Q - La participation de l'Etat sera de 500 millions d'euros comme prévu ?
R - J'attends que le dossier soit présenté dans sa globalité, mais j'ai bien l'intention de respecter les engagements pris.
Q - Le gouvernement a-t-il pour projet de rapprocher EADS et Thales ?
R - Nous avons une ambition industrielle pour la France. Nous voulons mobiliser notre énergie nationale autour de quelques grands secteurs clefs. C'est ce que nous faisons notamment avec l'EPR et Iter dans l'énergie, ou avec Sanofi-Aventis dans la pharmacie. Il y a d'autres domaines très importants dans le secteur de la défense qui doivent évoluer : les chantiers navals et l'aéronautique par exemple. Nous devons renforcer nos partenariats avec l'Allemagne sur ces priorités. Une évolution est possible : elle ne doit pas être politique, mais industrielle. Tout changement devra être compatible avec le souhait des autres actionnaires et avec notre projet industriel et recueillir l'adhésion des gouvernements allemand et britannique.
Q - Avez-vous choisi qui succédera à Nicolas Sarkozy ?
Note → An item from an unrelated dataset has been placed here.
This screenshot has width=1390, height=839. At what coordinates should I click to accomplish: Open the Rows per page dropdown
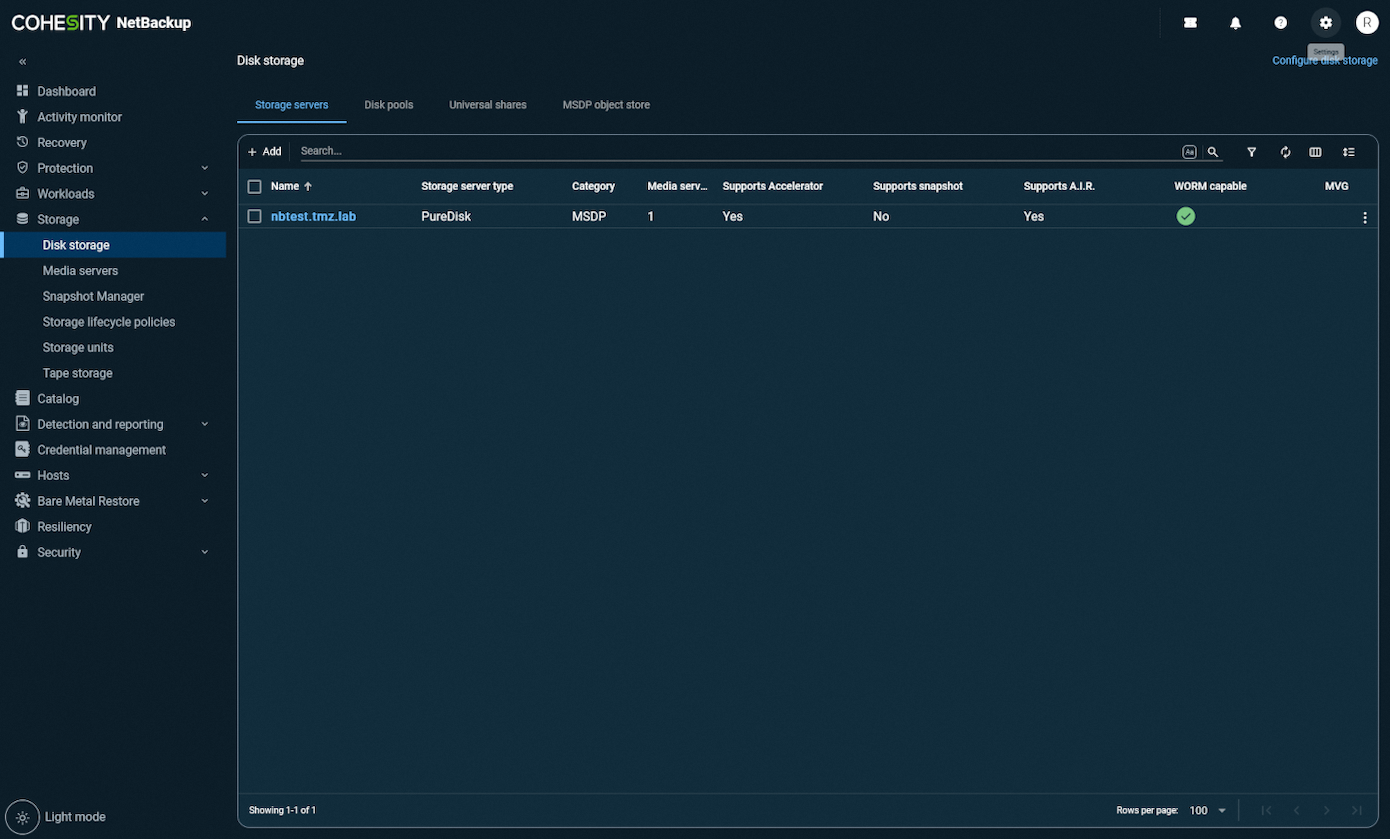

R - Je n'ai pas pour habitude de parler du successeur de personnes qui sont encore en fonctions. Nicolas Sarkozy a été un très bon ministre. Il a beaucoup apporté, par son énergie, mais aussi sa créativité, et je souhaite que notre famille politique puisse profiter - et elle en a besoin - de ses talents. Je le regretterai dans un gouvernement qu'il aura servi. Mon choix pour le remplacer est défini. Je proposerai bientôt le nom au chef de l'Etat et le chef de l'Etat décidera. Avant le 29 novembre, je ne ferai pas d'autres commentaires.